Le traité de Passarowitz conclu avec les Turcs l'année suivante, le 21 juillet 1718, confirme à l'Autriche la possession du banat de Temesvar (Timisoara), la Valachie ainsi que la Serbie du nord avec Belgrade. Avec ce nouveau succès face aux Turcs ottomans, le prince Eugène se range parmi les plus grands chefs de guerre de l'Histoire.
Le prince Eugène est né à Paris, le 18 octobre 1663. Il est le fils d'Eugène-Maurice de Savoie-Carignan, comte de Soissons, et d'Olympe Mancini, une nièce du Premier ministre Jules Mazarin réputée « la perle des précieuses ». Louis XIV avait apprécié dans sa jeunesse sa compagnie et son charme. Il l'avait même courtisée...
Le prince Eugène fréquente le meilleur monde et devient l'intime de François-Louis de Bourbon, prince de Conti. En tant que cadet de famille, il devrait se destiner à une carrière religieuse, d'autant que sa santé est fragile et qu'il est bossu et de modeste stature. Pour ne rien arranger, on lui prête des penchants homosexuels. Mais à 20 ans, il ne rêve que de combats !
Une entrevue désastreuse
En juin 1683, le jeune Eugène se présente en audience à Versailles parmi d'autres jeunes gens de bonne famille et sollicite une charge militaire.
Les guerres sont continuelles et le royaume a grand besoin de toutes les bonnes volontés.

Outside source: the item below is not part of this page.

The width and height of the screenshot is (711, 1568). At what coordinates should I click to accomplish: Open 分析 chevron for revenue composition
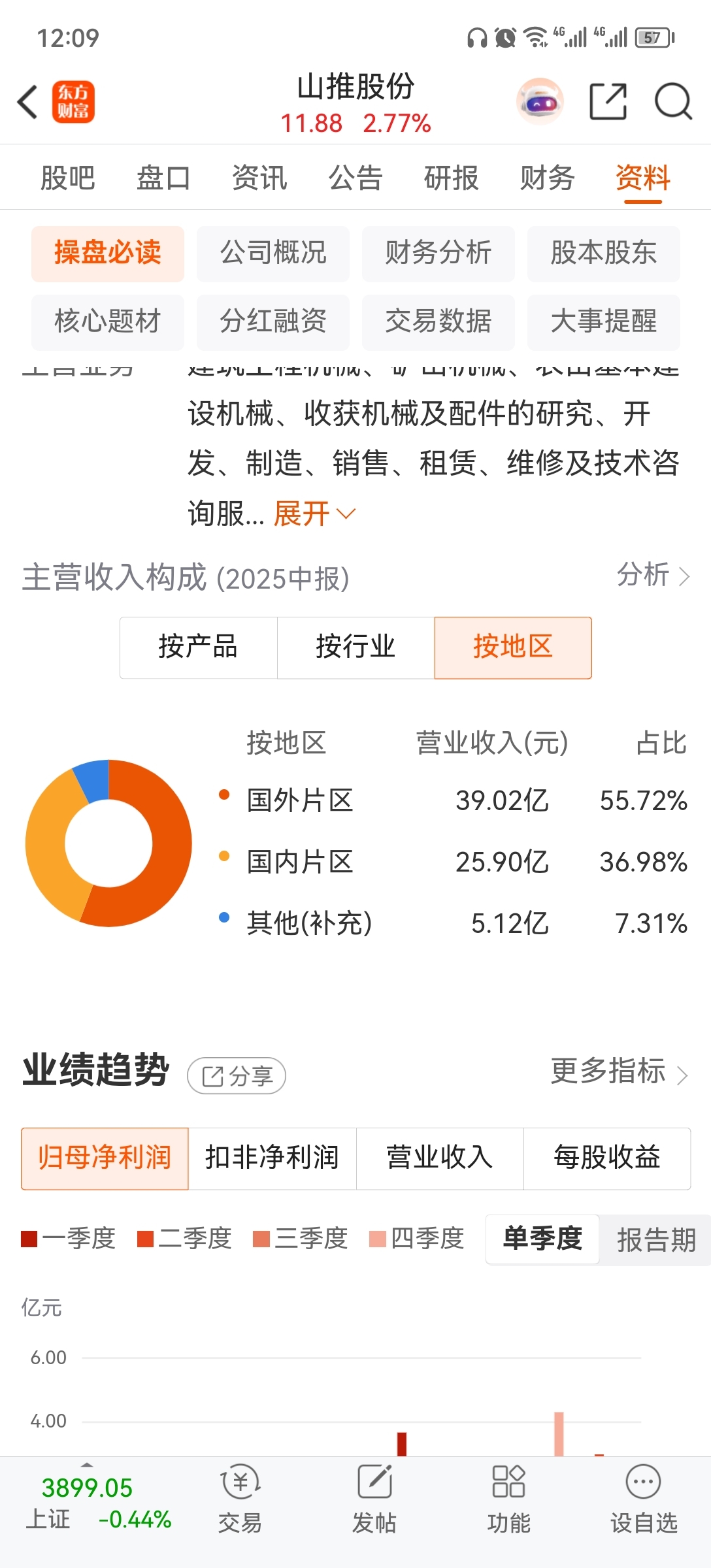click(653, 576)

Mais le roi, qui en veut à sa mère pour son implication dans l'« affaire des poisons», ne fait pas à Eugène l'accueil qu'il espère. Qu'à cela ne tienne. Le jeune homme a entendu dire que l'armée du grand vizir approche des murs de Vienne. Le pape a lancé un appel à tous les princes d'Europe à se porter au secours de l'archiduc d'Autriche, également empereur d'Allemagne sous le nom de Léopold Ier.
Maudissant le roi et son ministre de la Guerre Louvois, le prince décide de s'enfuir du royaume. Quelques jours plus tard, le 26 juillet 1683, à la nuit tombée, Eugène et le prince de Conti franchissent la porte Saint-Denis sous un déguisement et s'éloignent au galop vers la frontière d'Allemagne. Les gens du roi se lancent à leur poursuite dès le lendemain, mais ne peuvent les rejoindre qu'à Francfort, en territoire étranger.

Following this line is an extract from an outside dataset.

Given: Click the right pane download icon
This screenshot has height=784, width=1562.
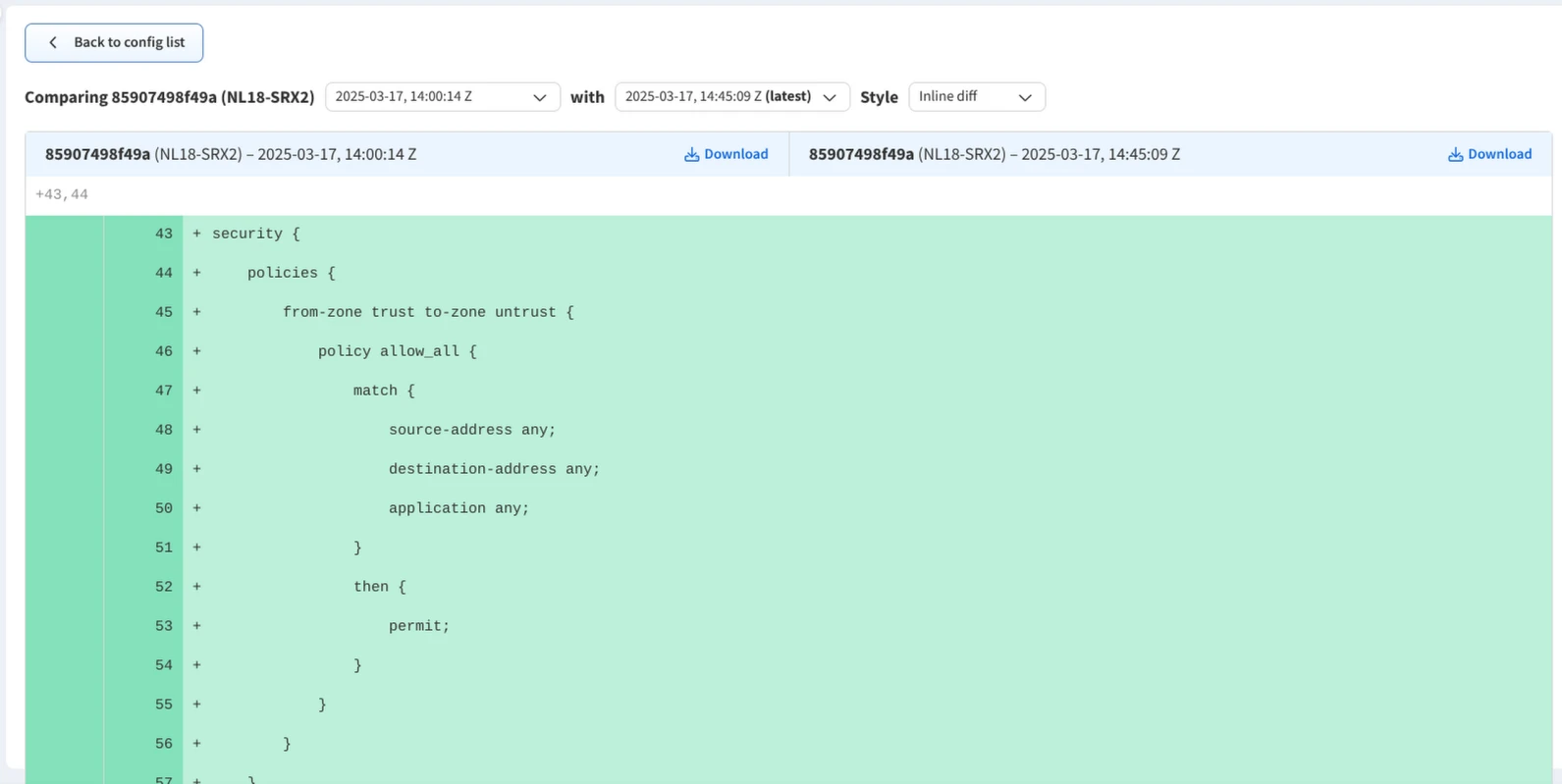Looking at the screenshot, I should coord(1455,154).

Le jeune Bourbon se laisse convaincre de rentrer à Paris. Quant à Eugène, il poursuit son voyage et se met derechef au service de Léopold Ier, lequel est alors réfugié à Passau, en Bavière...
Premiers succès contre les Turcs
Eugène arrive à point nommé. Les nobles de la « Hongrie royale », soumise aux Habsbourg, se sont soulevés quelques mois plus tôt à l'appel du comte Thököly et ont obtenu le soutien intéressé des Ottomans, qui dominent le reste de la Hongrie et notamment la Transylvanie.

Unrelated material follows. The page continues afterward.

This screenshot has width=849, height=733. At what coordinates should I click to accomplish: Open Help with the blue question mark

Le pacha Kara Moustapha, grand vizir du sultan Mohamed IV, a entrepris dès le mois de mai le siège de Vienne. En vue de la contre-offensive menée avec le concours du roi Jean III Sobieski de Pologne, le duc Charles V de Lorraine offre à Eugène un régiment. À la tête de ce régiment, le prince d'à peine vingt ans fait ses preuves.
Le jeune colonel se distingue un peu plus tard, en 1688, dans la prise de Belgrade. Il est nommé feld-maréchal à 29 ans en 1692. Enfin, il prend le commandement en chef de l'armée autrichienne et remporte en 1697 la victoire mémorable de Zenta, en Hongrie, sur l'armée turque. Son étoile monte au zénith avec le traité de Karlowitz, en 1699, consacrant les conquêtes immenses de l'Autriche en Hongrie et Transylvanie.
Guerres européennes
Le prince mène avec brio les guerres de la Ligue d'Augsbourg et de la Succession d'Espagne en Allemagne et en Italie contre la France et les princes protestants.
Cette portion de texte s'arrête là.